** Written tasks **
1. Using the book review below, decide whether each statement agrees with it, answering yes or no and quoting the words that settle it: (a) The reviewer first read the book soon after it came out in 1994. (b) Part Two of the book has three chapters. (c) The reviewer says a living wage is now embraced across the political spectrum in the UK.
2. Repeat a passage from the book review below word for word. Begin at the words "I first read" and stop after the words "and public life.".

====== Source excerpt ======

Edward Carter: “Capital and the Kingdom – Theological Ethics and Economic Order” by Tim Gorringe

I first read this book shortly after it was published in 1994, at a time when I was starting to explore the interface between Christian ethics and economics. Re-reading it some twenty years later has been instructive, now that this field has been developed rather more and is taken seriously again by at least some of those involved in politics and public life.

The book is set out in four parts, preceded by a helpful introduction in which Tim Gorringe sets out his stall by explaining how he uses Karl Marx as a dialogue partner throughout. This gives a hint as to his own political leanings. Indeed, in his introduction he even locates Marx as standing within the tradition of prophecy (p. xi). This means that Gorringe works essentially with a structured view of society and of economics that draws on Marxist theories of power and domination, rather than something more dynamic or entrepreneurial, and this is the undergirding theme of Part One. However, the theme of ‘narrative’ and economic history is certainly also present here, as part of his general critique of a version of economics that is ‘at the mercy of abstract laws which only experts can fathom’ (p. 22).

Within Part One I enjoyed finding at least two sharp criticisms of Brian Griffiths, Chairman of CEME, and having heard Lord Griffiths’ more recent reflections my sense is that he might now yield a little ground to Gorringe when it comes to the place for Christianity within public policy (see p. 13), while holding fast against the Marxist view on equality and liberty (p. 54). In certain respects, the world that Gorringe describes has changed. I particularly noticed this in his discussion of a living wage, which has now been embraced across the political spectrum in the UK.

Part Two of the book has four chapters that address more focused subjects. The first of these, ‘Work, Leisure, and Human Fulfillment’, sets out a valuable survey of Christian thinking through history on this theme, with the conclusion that ‘true leisure is not utilitarian’ (p. 77), and that both work and leisure are about human realisation. As a stand-alone section this would make good reading for anyone wanting a critique of a self-contained neo-classical economic world-view. However, the other three chapters in Part Two resonate more strongly with Gorringe’s Marxist theme, as they tackle the subjects of alienation, solidarity, resistance, and social justice. Gorringe looks for a ‘rejection of the individualism which divides people and sets them against each other, affirmation that humanity consists in working together’ (p. 102). While this is indeed a hopeful broad vision to set forth, as I read these words I found myself wondering whether it takes seriously enough the way in which entrepreneurial energies operate within the economy.

====== Data lines ======

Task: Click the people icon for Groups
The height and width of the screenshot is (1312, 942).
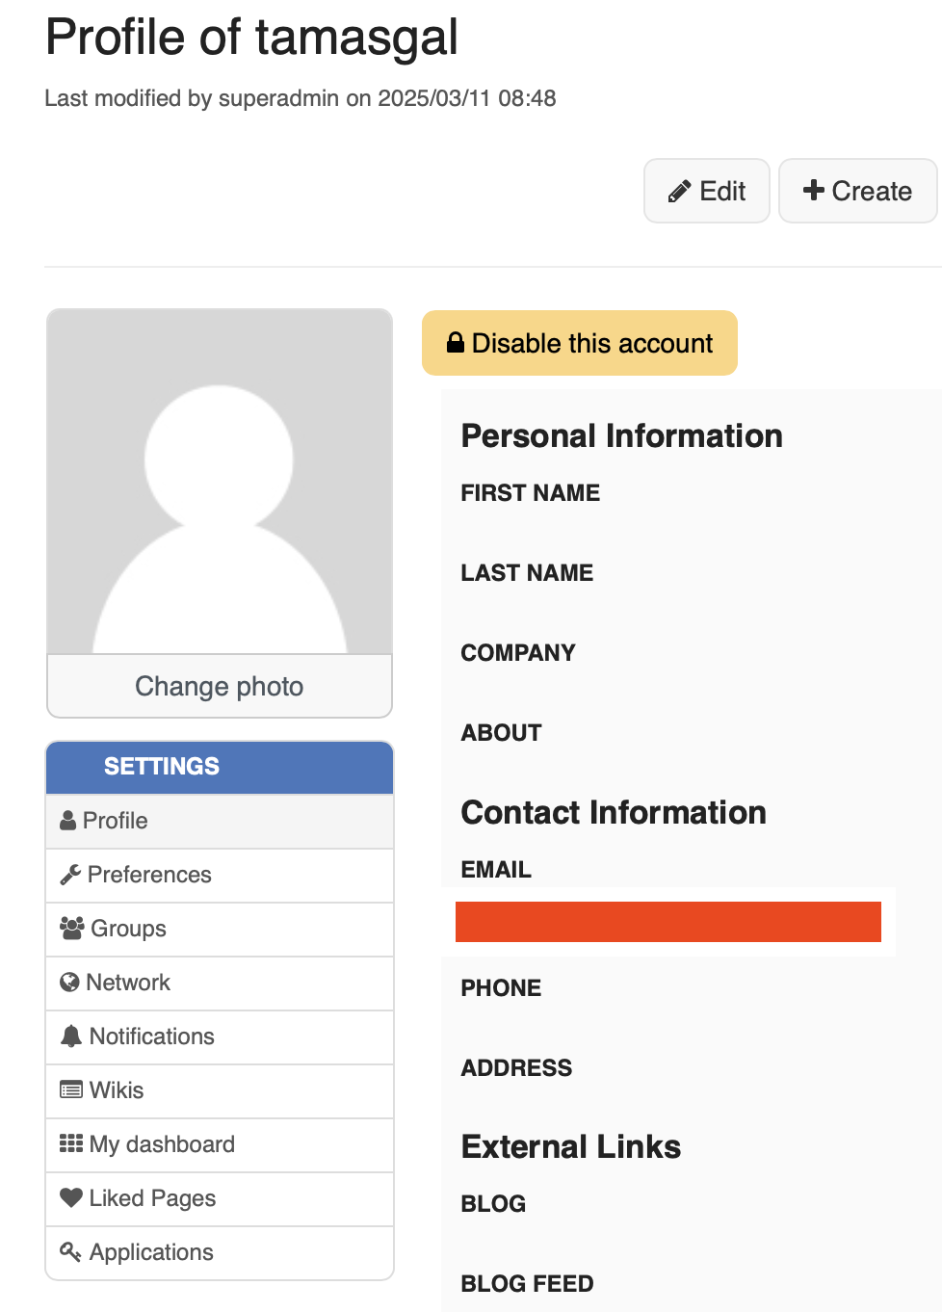Action: tap(72, 929)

======

** Results in order **
1.
(a) Yes: "I first read this book shortly after it was published in 1994"
(b) No: "Part Two of the book has four chapters that address more focused subjects."
(c) Yes: "which has now been embraced across the political spectrum in the UK"

2.
I first read this book shortly after it was published in 1994, at a time when I was starting to explore the interface between Christian ethics and economics. Re-reading it some twenty years later has been instructive, now that this field has been developed rather more and is taken seriously again by at least some of those involved in politics and public life.